# Source passage
- - - - - - -

I purchased the following student level microscopes for creating this webpage. At the time of this writing these scopes have went up in price subtantially
NOTE! As of 2018 Amscope has made significant modifications to the MC160C and has eliminated the fine focus knob. Only coarse focus knob is available on this scope. This news will be a deal breaker for some as the fine focus knob is very helpful on making slight focus adjustments under higher magnification.
My Cost $48.00 US! Purchased in 2016.
AMSCOPE SE305R-P-LED 1X - 30X Stereo Microscope
My Cost $119.80 US! Purchased in 2016
CELESTRON USB 2.0 2MP MICROSCOPE CAMERA
My Cost $39.00 US! Purchased in 2016
BRIGHT FIELD IMAGE EXAMPLES BY KB8QAP
Here I am using a combination of 400X to 600X magnification to view the wide diversity of biological life that thrives in in a microworld by placing a single drop of pond water onto a microscope slide with my observations. A glass cover slip is added to protect the objective and add clarity. Here we see that the pond water is actually a living microverse that is filled to the brim with outstanding specimens to observe, learn from, and to discover their unique functions and life cycle purposes.

- - - - - - -

# Record set
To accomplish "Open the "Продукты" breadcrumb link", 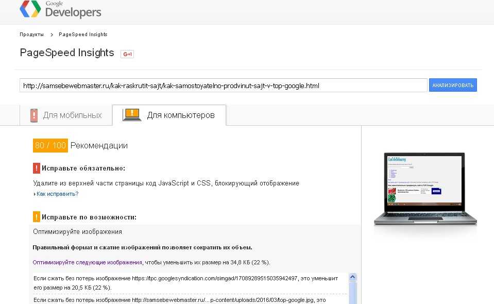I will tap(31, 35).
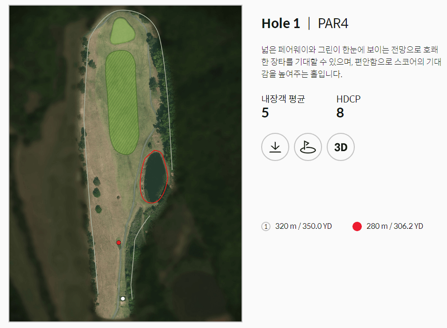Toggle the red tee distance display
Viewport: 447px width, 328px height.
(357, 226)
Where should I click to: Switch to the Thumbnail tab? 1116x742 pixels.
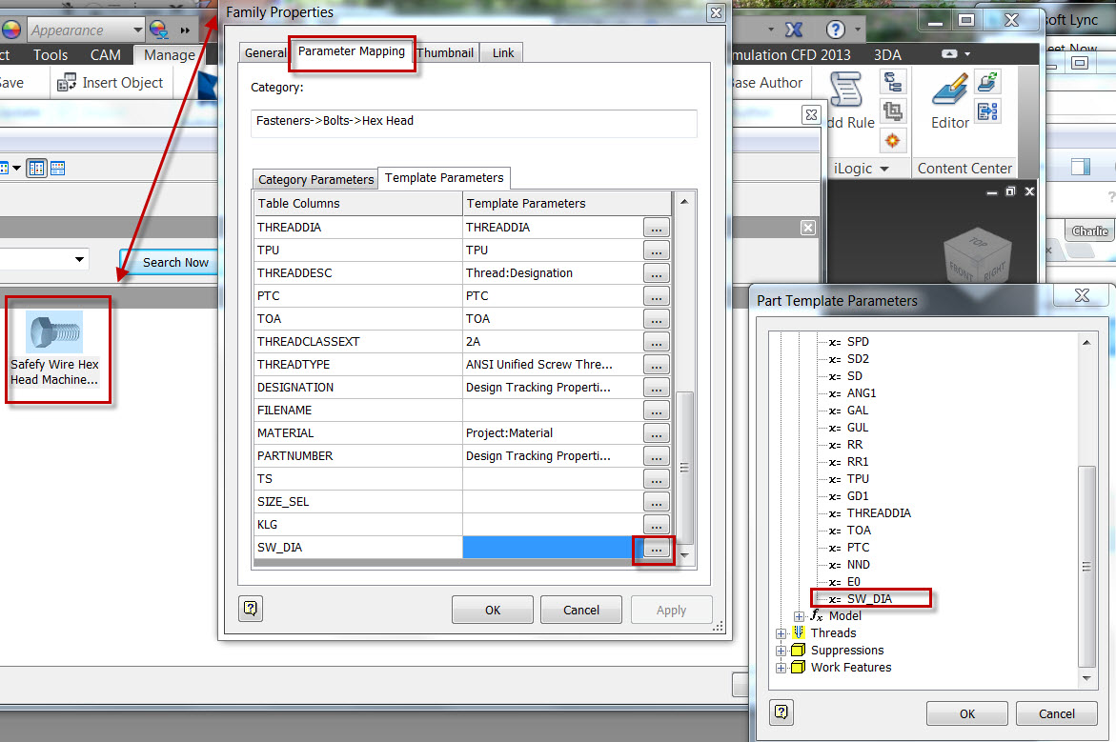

- - - - - - -

# Explore the material
1. Set down everything in the microscope passage from "AMSCOPE SE305R-P-LED 1X" down to "life cycle purposes.".
2. According to the microscope passage, what did Amscope remove from the MC160C as of 2018?
You can disregard the records here.

# Exercise responses
1.
AMSCOPE SE305R-P-LED 1X - 30X Stereo Microscope
My Cost $119.80 US! Purchased in 2016
CELESTRON USB 2.0 2MP MICROSCOPE CAMERA
My Cost $39.00 US! Purchased in 2016
BRIGHT FIELD IMAGE EXAMPLES BY KB8QAP
Here I am using a combination of 400X to 600X magnification to view the wide diversity of biological life that thrives in in a microworld by placing a single drop of pond water onto a microscope slide with my observations. A glass cover slip is added to protect the objective and add clarity. Here we see that the pond water is actually a living microverse that is filled to the brim with outstanding specimens to observe, learn from, and to discover their unique functions and life cycle purposes.

2. The fine focus knob.